Necrology. 1970. USA. Directed by Standish Lawder. 11 min.
“A mordant, extended sight gag, Necrology is a mystery beginning to end. It’s best viewed cold; please resist online explanations of Lawder’s cinematic time/space puzzle until the last credit has rolled” (Amy Taubin).
Pickup on South Street. 1953. USA. Written and directed by Samuel Fuller. With Jean Peters, Thelma Ritter, Richard Widmark. DCP. 80 min.

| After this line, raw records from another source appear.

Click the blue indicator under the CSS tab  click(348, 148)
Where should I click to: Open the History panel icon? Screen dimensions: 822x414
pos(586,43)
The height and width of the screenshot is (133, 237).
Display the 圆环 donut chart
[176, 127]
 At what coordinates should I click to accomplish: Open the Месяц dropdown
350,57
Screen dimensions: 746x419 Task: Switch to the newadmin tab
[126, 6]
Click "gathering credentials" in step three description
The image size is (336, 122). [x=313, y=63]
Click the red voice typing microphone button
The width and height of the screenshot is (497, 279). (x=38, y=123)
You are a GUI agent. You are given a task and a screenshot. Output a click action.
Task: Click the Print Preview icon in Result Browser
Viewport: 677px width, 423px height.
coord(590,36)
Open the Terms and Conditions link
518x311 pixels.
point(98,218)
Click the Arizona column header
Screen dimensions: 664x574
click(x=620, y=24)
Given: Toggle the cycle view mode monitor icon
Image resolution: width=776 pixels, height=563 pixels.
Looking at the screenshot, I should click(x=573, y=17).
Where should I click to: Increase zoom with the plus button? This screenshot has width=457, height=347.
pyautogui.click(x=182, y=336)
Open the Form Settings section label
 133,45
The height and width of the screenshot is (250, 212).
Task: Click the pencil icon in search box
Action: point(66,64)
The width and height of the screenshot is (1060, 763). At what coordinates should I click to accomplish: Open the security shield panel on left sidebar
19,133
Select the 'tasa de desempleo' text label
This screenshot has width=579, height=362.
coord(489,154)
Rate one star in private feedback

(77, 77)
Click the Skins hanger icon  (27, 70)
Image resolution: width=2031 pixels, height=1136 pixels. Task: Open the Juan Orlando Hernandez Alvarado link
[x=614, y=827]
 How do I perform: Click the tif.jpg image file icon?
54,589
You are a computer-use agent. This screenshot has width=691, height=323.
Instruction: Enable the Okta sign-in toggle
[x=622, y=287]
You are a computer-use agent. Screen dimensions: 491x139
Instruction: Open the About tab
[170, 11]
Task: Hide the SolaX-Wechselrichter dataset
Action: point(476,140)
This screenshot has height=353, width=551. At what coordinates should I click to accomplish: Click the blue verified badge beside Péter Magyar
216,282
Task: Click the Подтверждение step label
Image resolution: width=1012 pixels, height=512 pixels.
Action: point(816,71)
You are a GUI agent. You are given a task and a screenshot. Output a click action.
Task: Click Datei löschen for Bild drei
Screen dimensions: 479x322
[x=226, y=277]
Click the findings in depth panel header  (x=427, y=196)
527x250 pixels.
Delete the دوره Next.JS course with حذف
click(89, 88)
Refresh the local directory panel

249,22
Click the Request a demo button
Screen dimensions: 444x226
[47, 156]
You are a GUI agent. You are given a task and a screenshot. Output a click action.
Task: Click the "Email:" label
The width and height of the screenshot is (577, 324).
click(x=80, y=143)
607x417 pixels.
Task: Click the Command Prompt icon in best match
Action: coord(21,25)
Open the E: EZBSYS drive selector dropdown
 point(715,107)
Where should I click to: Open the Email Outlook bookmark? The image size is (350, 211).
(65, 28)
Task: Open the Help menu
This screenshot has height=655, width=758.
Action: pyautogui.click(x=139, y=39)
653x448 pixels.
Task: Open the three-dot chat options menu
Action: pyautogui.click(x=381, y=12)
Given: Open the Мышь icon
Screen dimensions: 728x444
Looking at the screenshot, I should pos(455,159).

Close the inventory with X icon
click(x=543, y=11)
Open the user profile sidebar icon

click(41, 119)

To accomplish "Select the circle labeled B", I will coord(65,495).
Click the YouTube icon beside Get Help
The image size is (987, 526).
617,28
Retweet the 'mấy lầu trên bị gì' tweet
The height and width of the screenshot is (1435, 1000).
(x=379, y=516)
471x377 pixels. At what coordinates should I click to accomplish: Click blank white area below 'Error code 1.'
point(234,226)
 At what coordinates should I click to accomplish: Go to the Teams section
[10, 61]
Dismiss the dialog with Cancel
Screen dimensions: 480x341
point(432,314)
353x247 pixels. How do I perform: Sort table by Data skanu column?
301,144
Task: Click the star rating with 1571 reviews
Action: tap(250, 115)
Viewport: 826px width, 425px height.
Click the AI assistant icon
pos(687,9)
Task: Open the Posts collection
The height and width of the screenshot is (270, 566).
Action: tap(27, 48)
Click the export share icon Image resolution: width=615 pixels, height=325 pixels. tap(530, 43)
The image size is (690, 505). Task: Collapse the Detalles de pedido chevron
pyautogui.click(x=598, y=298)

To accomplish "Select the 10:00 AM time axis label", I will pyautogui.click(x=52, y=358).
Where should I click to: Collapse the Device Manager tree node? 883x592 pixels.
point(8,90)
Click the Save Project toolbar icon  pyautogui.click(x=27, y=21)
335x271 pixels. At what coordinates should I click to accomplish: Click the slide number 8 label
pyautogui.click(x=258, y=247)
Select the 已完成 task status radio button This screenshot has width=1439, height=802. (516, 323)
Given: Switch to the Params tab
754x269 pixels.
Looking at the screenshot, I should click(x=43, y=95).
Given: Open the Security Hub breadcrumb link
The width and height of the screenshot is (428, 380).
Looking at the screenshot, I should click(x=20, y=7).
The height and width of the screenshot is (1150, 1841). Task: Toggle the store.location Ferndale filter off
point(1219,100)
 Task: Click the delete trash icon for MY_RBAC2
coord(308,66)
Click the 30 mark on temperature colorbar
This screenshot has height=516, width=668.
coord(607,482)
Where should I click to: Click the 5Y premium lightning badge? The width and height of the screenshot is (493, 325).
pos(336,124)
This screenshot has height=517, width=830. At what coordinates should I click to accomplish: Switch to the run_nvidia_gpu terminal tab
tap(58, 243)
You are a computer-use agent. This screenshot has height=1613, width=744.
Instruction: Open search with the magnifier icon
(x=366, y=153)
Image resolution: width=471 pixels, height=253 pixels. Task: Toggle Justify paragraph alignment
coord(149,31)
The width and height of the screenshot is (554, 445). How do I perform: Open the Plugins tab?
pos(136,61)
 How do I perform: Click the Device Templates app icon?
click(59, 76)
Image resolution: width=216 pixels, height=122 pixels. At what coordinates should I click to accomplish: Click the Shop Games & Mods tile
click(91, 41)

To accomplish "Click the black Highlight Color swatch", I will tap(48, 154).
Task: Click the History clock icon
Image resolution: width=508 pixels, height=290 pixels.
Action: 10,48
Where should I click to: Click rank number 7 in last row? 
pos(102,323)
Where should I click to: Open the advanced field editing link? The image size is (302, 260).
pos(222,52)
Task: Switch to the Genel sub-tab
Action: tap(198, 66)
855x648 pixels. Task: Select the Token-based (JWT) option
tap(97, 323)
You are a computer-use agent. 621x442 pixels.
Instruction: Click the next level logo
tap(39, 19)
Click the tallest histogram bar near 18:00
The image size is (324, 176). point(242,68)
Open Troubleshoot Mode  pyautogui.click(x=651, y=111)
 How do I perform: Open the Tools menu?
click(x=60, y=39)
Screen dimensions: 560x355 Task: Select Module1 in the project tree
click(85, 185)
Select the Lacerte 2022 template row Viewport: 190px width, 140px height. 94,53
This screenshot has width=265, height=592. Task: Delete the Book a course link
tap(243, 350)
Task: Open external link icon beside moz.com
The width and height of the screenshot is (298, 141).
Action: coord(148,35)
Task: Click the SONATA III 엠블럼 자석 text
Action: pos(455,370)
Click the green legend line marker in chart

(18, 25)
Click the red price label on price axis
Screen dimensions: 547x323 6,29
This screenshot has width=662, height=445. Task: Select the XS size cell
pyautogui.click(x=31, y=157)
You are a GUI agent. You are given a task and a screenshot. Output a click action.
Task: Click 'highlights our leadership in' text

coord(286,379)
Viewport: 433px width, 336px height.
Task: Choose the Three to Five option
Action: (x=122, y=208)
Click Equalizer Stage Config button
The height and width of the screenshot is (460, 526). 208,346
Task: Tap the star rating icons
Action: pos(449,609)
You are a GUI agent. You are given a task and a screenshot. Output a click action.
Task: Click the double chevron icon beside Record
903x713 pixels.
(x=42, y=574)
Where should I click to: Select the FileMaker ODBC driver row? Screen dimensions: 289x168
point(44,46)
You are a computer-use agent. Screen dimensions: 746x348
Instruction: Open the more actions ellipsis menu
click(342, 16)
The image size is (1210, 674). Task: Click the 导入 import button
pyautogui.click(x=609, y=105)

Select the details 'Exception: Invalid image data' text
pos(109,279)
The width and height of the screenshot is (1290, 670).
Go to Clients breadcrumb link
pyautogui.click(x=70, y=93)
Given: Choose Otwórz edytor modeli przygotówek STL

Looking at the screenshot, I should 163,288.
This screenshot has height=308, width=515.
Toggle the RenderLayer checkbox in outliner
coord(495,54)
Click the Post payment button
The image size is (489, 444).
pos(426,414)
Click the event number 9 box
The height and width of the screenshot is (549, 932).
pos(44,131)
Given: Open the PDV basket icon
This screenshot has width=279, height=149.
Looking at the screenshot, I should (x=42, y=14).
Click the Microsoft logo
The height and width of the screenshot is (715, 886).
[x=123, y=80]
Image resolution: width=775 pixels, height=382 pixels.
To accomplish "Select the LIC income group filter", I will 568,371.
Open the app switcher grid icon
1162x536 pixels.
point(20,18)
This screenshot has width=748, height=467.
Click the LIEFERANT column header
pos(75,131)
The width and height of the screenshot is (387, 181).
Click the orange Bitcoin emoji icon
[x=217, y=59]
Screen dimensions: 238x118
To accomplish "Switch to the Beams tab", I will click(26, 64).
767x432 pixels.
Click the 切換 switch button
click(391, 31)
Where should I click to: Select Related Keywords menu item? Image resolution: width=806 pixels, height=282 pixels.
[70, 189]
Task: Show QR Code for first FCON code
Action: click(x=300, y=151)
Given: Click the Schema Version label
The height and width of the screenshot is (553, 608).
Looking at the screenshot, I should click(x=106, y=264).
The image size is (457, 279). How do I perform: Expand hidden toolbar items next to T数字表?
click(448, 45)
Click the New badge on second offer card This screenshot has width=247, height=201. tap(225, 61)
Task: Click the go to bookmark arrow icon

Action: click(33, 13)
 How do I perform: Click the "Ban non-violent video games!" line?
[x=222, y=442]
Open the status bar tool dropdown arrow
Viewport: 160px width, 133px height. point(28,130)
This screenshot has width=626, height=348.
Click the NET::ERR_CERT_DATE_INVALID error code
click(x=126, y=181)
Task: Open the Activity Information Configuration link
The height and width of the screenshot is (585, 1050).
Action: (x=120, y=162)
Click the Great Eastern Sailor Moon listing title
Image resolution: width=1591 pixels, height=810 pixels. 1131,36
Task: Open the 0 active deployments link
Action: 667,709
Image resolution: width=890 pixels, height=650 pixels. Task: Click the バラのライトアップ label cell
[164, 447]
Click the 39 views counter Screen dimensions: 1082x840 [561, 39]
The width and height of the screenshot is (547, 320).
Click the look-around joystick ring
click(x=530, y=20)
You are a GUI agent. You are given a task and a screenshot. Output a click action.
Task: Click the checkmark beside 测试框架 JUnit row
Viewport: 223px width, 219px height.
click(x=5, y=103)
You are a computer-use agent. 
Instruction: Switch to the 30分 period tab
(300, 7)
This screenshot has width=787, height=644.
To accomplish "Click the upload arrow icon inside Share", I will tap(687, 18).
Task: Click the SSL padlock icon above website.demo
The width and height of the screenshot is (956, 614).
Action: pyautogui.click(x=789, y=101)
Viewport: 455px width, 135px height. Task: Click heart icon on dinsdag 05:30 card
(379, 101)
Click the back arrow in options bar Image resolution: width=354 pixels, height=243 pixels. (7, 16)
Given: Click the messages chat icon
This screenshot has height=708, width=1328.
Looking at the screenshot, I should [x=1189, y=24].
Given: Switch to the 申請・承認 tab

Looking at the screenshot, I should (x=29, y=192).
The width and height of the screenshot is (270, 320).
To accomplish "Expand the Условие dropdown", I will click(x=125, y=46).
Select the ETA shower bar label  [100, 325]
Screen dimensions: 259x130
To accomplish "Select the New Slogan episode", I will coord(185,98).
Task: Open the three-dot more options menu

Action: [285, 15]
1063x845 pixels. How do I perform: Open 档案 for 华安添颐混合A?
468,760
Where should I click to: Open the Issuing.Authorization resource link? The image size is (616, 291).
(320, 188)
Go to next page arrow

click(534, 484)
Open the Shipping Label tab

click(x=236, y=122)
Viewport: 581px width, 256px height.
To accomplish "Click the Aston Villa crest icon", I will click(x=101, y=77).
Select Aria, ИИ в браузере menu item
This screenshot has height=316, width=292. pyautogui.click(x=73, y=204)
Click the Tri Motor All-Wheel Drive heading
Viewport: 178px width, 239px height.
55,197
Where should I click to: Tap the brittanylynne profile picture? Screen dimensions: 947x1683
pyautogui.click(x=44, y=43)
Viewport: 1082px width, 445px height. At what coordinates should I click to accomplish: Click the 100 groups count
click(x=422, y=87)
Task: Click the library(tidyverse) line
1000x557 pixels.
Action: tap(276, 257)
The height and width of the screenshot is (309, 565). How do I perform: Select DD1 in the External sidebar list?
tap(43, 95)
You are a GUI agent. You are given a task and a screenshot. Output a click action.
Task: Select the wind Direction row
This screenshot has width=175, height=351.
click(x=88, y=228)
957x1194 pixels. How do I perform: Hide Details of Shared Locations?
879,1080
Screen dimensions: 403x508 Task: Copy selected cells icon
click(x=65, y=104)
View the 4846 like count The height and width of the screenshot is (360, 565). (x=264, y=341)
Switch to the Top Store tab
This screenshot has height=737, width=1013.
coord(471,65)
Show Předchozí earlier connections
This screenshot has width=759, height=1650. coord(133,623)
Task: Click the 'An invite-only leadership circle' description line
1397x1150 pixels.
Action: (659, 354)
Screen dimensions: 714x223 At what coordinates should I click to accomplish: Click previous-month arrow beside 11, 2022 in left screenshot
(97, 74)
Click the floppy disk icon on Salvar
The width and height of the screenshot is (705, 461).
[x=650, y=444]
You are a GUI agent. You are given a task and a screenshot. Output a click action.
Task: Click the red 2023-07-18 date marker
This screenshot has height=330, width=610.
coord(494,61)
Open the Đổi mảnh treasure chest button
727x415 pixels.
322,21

“When I turned 14, I was allowed to both ride the subway and go to movie matinees on my own. From the jolting first image of a train speeding through the darkness and then the abrupt cut to Jean Peters’s face inside a brightly lit, crowded car, her hand gripping the swaying strap above her head, Samuel Fuller’s Pickup on South Street emblemized this newfound freedom and the dangers ahead. It’s a very sexy film, not simply because of the slap/kiss heat between Jean Peters’s sort-of bad girl and Richard Widmark’s agile-fingered cannon, but because Fuller’s charged-up camera moves and crossfades ensure the adrenaline rush. I didn’t yet understand anything about film language and how it could turn a pulp narrative into a masterpiece, but I could feel every shot change in my solar plexus. On the screen was a secret New York more thrilling than anything I encountered in my daily life, and Pickup on South Street was the key to it. Later I learned that the subway cars, stations, and tunnels were a set, fabricated on the Twentieth Century Fox lot to Fuller’s specifications, and that the entire film, save for a few seconds here and there, was shot in Los Angeles. No matter, it remains for me the consummate vision of the real New York of my adolescence and my dreams” (Amy Taubin).